Lucas is a high school teacher who cares deeply about his pupils. He teaches literary analysis as a way of negotiating emotional and mental development, but he is unable to help Nadia, the one he cares about the most. After several breakdowns, she throws herself under a train. Alongside this is the story of Lucas’s wife, Lisa. Happy in her work as a journalist, sad about the way their marriage has stalled, her sudden redundancy leaves her completely at a loss.

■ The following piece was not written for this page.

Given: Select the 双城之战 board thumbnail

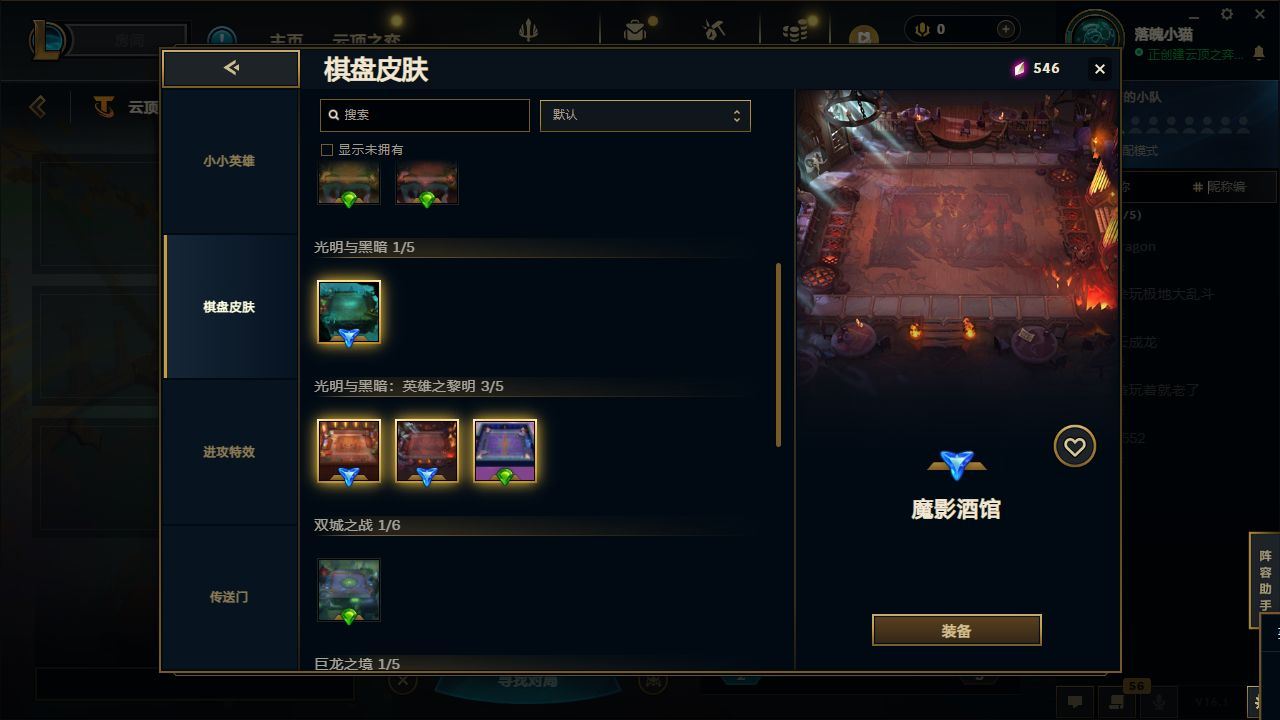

Lisa’s hobby of photography seems to offer a new career path; but instead she uses it to explore faces (including Nadia’s, whose fascination for Lucas she knows about, and Deniz’s, a Turkish pupil suffering from sleeping sickness, who loves Nadia). This quartet of protagonists constantly meet, and the novel portrays the reactions of the remaining three after Nadia’s death. Lucas needlessly blames himself and is professionally and emotionally shattered, which in turn throws Lisa into complete disarray. But who is really to blame?
Dean’s novel about mental and emotional coming-of-age and the ways that education, literature and adults help and hinder that process is a sophisticated cross-generational book that gathers momentum impressively. The judgements and intentions of the main protagonists and the array of strong cameos give the book real depth, variety and tension as decisions trigger unchangeable consequences.
‘Martin R. Dean is one of the strongest voices in Swiss literature.’– Frankfurter Neue Presse
Jung und Jung Verlag was founded in 2000 in Salzburg. It offers a distinguished list of German and international literature as well as books on art and music. Authors include Peter Handke, Sherko Fatah, Arnold Stadler, Gert Jonke, Peter Waterhouse and German Book Prize winner Melinda Nadj Abonji.